→ **About this exercise**
The first line of the entries through the line bearing "Tap the orange R shortcut icon": copy these lines exactly and return nothing else.

::::

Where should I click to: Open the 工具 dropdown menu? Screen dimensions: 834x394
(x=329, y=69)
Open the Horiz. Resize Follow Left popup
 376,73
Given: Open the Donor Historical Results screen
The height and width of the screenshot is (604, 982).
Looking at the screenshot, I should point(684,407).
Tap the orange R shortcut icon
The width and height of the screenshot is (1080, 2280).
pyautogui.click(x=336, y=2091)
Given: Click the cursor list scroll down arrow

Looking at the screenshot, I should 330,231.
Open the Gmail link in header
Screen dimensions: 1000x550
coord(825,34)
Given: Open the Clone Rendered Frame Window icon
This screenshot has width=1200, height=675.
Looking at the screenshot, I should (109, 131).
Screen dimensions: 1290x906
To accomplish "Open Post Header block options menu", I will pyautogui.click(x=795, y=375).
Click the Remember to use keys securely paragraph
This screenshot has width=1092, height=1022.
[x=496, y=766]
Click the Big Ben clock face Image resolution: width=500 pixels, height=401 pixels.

::::

→ **Answer space**
Where should I click to: Open the 工具 dropdown menu? Screen dimensions: 834x394
(x=329, y=69)
Open the Horiz. Resize Follow Left popup
 376,73
Given: Open the Donor Historical Results screen
The height and width of the screenshot is (604, 982).
Looking at the screenshot, I should point(684,407).
Tap the orange R shortcut icon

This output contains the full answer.